Описанный здесь метод мКОЕ может быть существенным улучшением по сравнению с классическим методом КОЕ, поскольку он более быстр в исполнении и недорог с точки зрения используемых реагентов и требуемого лабораторного пространства. Этот метод позволяет одновременно сравнивать большой набор образцов в одном эксперименте, тем самым уменьшая влияние вариаций от анализа к анализу. Например, как показано в эксперименте, описанном на рисунке 5, КОЕ был определен для 1536 образцов методом мКОЕ в 16 квадратных чашках Петри, что представляет собой 96-кратное сокращение количества используемых планшетов. Это более актуально для экспериментов с использованием первичных биологических и клинических образцов, где доступность может быть проблемой. Компактная форма, в которой колонии отображаются на агаровой пластине, позволяет использовать специализированное или обычное оборудование для записи изображений. Это, в сочетании с автоматизированными методами подсчета колоний, подобными описанному здесь с использованием программного обеспечения Fiji, помогает снизить зависимость от способности пользователя идентифицировать и количественно оценить КОЕ. Тем не менее, как и стандартный метод КОЕ, этот метод страдает от неспособности различать объединенные колонии, что приводит к потенциальной недостаточной представленности КОЕ. Однако это можно свести к минимуму, выбрав более высокое разбавление для количественного определения или подсчитав колонии под микроскопом до того, как их чрезмерный рост приведет к слиянию колоний. Это более актуально, если в образце образуются колонии с неоднородными темпами роста. В этих случаях исследователи должны проверить реализацию mCFU для своих конкретных экспериментальных условий.

Важнейшими этапами в рамках протокола являются следующие пункты: серийные разведения должны выполняться с использованием 96-луночного планшета, и разведения должны быть тщательно перемешаны; микрокапельное покрытие следует проводить многоканальной пипеткой 0,5-10 мкл для переноса 5 мкл из каждого ряда 96-луночного планшета на твердую квадратную пластину среды, не касаясь и не повреждая среду; Подсчет микроколоний необходимо проводить между 6-10 днями инкубации. Тем не менее, во время подсчета необходимо следить за тем, чтобы колонии не были чрезмерно большими или слишком маленькими.

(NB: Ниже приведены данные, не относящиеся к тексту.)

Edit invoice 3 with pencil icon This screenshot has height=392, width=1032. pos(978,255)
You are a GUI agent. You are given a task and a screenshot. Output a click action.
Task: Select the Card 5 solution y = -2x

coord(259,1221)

Модификации и устранение неполадок метода включают в себя использование различных бактериальных штаммов. Поэтому для каждого штамма следует использовать оптимальную питательную среду. Ограничения метода идентичны ограничениям традиционного метода КОЕ, которые включают в себя сложность подсчета бактерий в низких разведениях. Кроме того, специфическими ограничениями этого метода является необходимость использования микроскопа для подсчета колоний.

Наконец, этот метод может быть использован для количественной оценки бактериальной нагрузки в исследованиях вакцинации против туберкулеза, а также для тестовых исследований лекарственной устойчивости/восприимчивости и исследований взаимодействия патогена и хозяина. Например, на рисунке 5 показано применение мКОЕ для определения внутриклеточного уничтожения штаммов M.tb , включая клинические штаммы, штаммы с множественной лекарственной устойчивостью и штаммы с широкой лекарственной устойчивостью, обработанные различными лекарственными препаратами, в макрофагах человека. Важно отметить, что этот метод может быть применен и к любому микроорганизму при условии соблюдения условий культивирования для каждого организма.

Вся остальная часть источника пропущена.